Updated on January 24, 2011
Sammy's art at age 9 on the left. More recent painting on the right. Note the lack of self-esteem in the words of Sammy when he introduces himself: "I'm a sort of detective."
Sammy's art at age 9 on the left. More recent painting on the right. Note the lack of self-esteem in the words of Sammy when he introduces himself: "I'm a sort of detective."

The Setting

When I was an early grade-schooler, I was poor, curious, a copycat, somewhat intelligent, a sinner and allergic to food.

Being poor meant I wore hand-me-downs. They were usually dirty and worn. I also did not know how to care for my teeth, so my breath was bad. I thought socks and underwear were to be worn until they fell off, and -- by the way -- I didn’t know the washer was supposed to be meant for me, too.

The curious in me helped me to learn about things that were hidden to the normal eye. This included what was under those attractive clothes.

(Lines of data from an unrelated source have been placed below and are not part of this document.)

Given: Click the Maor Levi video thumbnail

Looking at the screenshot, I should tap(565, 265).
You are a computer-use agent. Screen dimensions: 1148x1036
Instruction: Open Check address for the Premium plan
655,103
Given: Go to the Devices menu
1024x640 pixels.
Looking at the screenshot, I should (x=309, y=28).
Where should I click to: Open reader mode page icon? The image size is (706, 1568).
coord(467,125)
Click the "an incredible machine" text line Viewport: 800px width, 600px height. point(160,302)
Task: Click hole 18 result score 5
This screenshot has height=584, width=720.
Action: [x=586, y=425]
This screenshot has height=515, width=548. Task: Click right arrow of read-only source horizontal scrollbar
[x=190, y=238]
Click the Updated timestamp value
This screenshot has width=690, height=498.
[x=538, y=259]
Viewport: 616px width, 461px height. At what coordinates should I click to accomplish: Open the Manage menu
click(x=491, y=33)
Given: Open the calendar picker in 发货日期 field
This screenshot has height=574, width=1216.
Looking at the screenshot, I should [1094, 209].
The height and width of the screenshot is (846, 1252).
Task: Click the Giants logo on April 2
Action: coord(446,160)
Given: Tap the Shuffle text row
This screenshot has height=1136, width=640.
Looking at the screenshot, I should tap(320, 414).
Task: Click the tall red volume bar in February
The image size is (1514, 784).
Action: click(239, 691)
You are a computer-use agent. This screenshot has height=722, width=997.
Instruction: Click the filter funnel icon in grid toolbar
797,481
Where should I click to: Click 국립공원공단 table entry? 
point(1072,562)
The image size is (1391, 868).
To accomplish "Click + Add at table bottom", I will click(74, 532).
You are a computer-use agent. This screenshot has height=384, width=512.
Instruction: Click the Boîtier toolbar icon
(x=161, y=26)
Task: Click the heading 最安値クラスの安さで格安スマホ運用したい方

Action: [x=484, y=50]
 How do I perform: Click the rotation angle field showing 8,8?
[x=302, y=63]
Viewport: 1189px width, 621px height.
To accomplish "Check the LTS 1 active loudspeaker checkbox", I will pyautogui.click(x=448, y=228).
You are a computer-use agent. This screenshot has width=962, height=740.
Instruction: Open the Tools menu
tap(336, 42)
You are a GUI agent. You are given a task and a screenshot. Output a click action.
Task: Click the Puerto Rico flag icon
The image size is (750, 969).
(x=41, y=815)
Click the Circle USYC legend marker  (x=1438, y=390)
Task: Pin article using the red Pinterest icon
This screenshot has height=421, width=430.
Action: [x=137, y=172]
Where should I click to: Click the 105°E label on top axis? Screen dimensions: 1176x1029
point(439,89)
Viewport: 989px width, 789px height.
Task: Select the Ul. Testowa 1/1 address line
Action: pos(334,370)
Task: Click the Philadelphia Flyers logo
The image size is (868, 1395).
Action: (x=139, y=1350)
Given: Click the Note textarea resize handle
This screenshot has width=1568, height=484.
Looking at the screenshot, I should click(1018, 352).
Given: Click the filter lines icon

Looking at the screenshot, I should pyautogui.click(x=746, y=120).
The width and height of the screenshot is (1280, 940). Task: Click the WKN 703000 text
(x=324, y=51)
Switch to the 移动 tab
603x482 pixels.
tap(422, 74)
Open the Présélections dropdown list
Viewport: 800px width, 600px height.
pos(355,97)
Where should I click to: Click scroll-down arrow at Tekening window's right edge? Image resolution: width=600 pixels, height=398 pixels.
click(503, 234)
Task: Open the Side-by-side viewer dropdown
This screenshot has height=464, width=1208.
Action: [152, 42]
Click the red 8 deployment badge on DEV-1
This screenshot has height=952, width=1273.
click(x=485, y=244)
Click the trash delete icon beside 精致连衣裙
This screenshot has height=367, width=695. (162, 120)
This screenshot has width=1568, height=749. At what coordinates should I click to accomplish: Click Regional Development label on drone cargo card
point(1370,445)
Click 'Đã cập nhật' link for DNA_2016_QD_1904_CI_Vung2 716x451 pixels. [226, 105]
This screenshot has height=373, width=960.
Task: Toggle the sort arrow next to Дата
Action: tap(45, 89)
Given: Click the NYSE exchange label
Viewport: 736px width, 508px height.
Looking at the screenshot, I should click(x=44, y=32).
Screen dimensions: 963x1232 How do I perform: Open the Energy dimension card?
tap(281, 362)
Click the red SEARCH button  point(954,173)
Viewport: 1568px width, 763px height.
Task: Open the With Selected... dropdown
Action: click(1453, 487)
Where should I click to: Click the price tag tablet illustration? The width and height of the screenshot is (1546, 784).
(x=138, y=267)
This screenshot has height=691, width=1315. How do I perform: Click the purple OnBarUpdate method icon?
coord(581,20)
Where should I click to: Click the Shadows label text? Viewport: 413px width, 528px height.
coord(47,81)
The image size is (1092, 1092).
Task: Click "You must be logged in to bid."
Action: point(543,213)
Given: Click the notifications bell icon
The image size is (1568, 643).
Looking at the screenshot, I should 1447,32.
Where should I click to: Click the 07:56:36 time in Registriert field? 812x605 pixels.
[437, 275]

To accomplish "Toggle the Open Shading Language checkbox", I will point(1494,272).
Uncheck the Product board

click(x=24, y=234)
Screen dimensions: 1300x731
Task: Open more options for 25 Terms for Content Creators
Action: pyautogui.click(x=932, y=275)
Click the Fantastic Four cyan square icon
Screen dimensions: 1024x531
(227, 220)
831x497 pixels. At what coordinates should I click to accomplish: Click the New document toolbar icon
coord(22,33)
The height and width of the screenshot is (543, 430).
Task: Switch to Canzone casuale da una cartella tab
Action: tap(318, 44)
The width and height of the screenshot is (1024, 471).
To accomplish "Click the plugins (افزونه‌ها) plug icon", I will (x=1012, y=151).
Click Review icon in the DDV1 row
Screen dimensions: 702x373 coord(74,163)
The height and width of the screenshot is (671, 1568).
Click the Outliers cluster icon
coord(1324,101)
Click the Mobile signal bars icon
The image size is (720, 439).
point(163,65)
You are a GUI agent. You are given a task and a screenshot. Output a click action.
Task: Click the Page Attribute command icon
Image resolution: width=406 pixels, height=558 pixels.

The copycat drove me to see if I could draw like other people, and to draw things my curiosity drove me to. My intelligence helped me to do something with what I learned or copied. This meant I didn’t always need printed matter to fantasize, if you know what I mean. The result? I thought I was a terrible sinner, since my family was very religious. The sinner in me lowered my self-esteem, and caused the copycat to imitate those people I thought were righteous, so that people wouldn’t find out I was a sinner. In retrospect, I now see why people treated me like I couldn’t be trusted, or like I was a phony, which behavior also lowered my self-esteem.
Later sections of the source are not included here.